The law stream of this degree satisfies the university component of the requirements to become an Australian Lawyer. You will then complete an additional year of work placement as a legal trainee, or undertake a practical legal training course.
For more information on career outcomes for this combined course see the individual entries for Bachelor of Science and Bachelor of Laws.
Deakin’s Bachelor of Laws is designed to satisfy the university component of the requirements to become an Australian Lawyer set by the Victorian Legal Admissions Board (VLAB). In addition to completing an approved LLB degree, a person seeking entry is required to work for one year as a legal trainee, or to undertake a practical legal training (PLT) course.
Fees and charges
The tuition fees you pay will depend on the units you choose to study as each unit has its own costs. The ‘Estimated tuition fee’ is provided as a guide only based on a typical enrolment of students undertaking the first year of this course. The cost will vary depending on the units you choose, your study load, the time it takes to complete your course and any approved Credit for Prior Learning you have.

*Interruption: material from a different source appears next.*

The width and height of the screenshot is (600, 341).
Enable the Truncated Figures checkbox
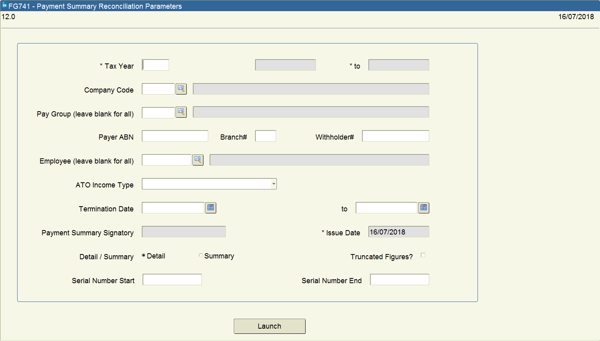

Each unit you enrol in has a credit point value. The ‘Estimated tuition fee’ is calculated by adding together 8 credit points of a typical combination of units for that course. Eight credit points is used as it represents a typical full-time enrolment load for a year.
You can find the credit point value of each unit under the Unit Description by searching for the unit in the Handbook.
Learn more about fees and available payment options.
A Law degree, especially when combined with another degree such as Science, is a qualification that offers unequalled career opportunities. As an alternative to practising as a barrister or solicitor, you may choose to pursue a career in business and management roles in a wide range of organisations, government services, industrial relations, research, public administration, diplomatic service, the media, legal aid, law reform or teaching either in schools or universities. There is also an increasing need for lawyers who understand science and scientists who understand the law to work in specialist roles and to deal with complex, often intertwined scientific and legal issues. For more information on career outcomes for this combined course see the entries for Bachelor of Science and Bachelor of Laws.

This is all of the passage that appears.